(Rows showing where targets appear)
....................
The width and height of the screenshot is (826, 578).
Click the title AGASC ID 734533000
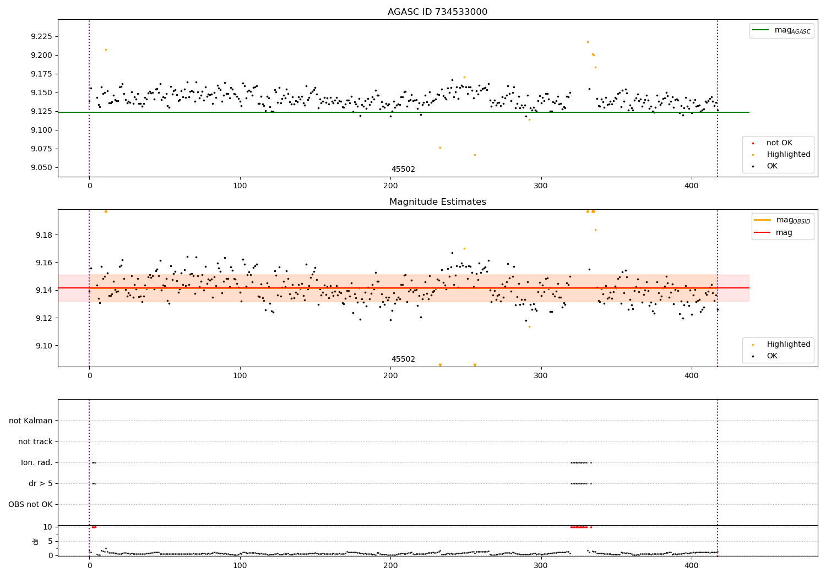pos(437,12)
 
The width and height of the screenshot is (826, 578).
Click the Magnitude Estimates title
pos(437,202)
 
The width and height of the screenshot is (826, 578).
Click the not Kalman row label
pos(31,421)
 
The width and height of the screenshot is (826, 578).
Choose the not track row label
pos(35,441)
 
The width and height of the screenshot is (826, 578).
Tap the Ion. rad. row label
pos(37,462)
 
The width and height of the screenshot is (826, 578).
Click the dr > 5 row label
pos(40,483)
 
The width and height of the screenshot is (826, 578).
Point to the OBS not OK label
pos(30,504)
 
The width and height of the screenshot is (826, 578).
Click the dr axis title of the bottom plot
pos(36,541)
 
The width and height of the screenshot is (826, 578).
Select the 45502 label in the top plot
pos(403,170)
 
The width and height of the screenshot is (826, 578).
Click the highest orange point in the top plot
pos(588,42)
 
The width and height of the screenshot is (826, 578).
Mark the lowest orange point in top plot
pos(475,155)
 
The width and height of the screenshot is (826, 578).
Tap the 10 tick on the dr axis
pos(48,527)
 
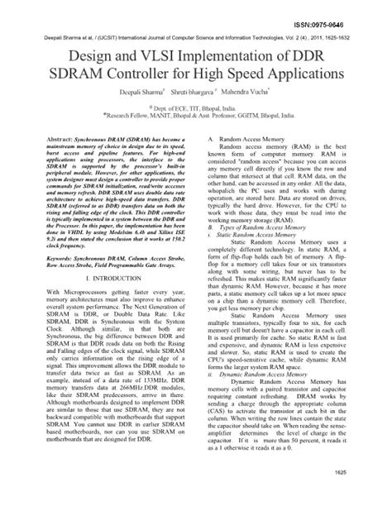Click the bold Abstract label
56,133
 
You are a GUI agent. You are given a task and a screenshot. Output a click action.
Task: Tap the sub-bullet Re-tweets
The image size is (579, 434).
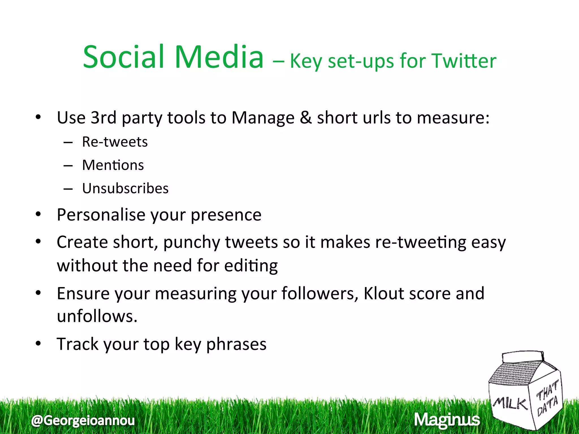(x=114, y=142)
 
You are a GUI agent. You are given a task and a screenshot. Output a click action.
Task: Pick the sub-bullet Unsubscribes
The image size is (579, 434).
(x=125, y=188)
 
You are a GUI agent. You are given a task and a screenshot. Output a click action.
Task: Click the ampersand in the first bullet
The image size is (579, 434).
(x=305, y=117)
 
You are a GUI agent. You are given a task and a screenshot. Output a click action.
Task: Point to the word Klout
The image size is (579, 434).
(x=384, y=293)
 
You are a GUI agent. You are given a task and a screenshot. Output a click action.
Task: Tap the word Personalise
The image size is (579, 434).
(x=101, y=215)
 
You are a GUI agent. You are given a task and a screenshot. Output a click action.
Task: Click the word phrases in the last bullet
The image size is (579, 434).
(x=236, y=344)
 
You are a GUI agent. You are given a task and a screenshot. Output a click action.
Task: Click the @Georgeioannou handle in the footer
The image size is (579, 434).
(x=83, y=420)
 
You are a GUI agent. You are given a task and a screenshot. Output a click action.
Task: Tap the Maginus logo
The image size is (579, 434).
(x=447, y=420)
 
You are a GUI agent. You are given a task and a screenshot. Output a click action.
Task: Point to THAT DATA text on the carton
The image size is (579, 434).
(x=547, y=399)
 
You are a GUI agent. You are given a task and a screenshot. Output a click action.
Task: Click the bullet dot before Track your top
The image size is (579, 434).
(x=38, y=344)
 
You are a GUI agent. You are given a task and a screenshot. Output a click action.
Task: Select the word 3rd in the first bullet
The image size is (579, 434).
(x=103, y=117)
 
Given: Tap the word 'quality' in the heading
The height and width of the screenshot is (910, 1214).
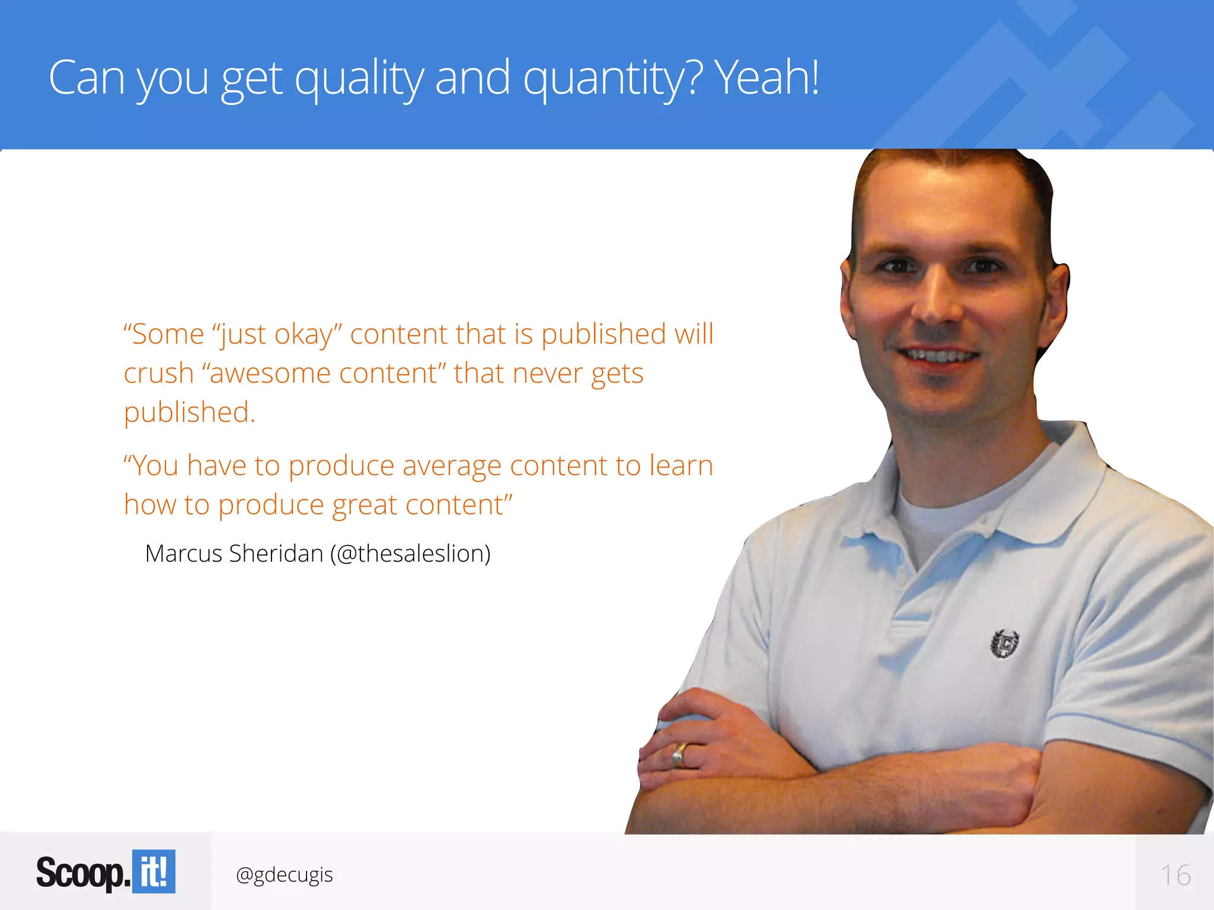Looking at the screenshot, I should coord(359,79).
....................
Report every line of the records above that contains the word "plot", matching case exactly.

Click the dr axis title of the bottom plot
Select the 45502 label in the top plot
Click the highest orange point in the top plot
Mark the lowest orange point in top plot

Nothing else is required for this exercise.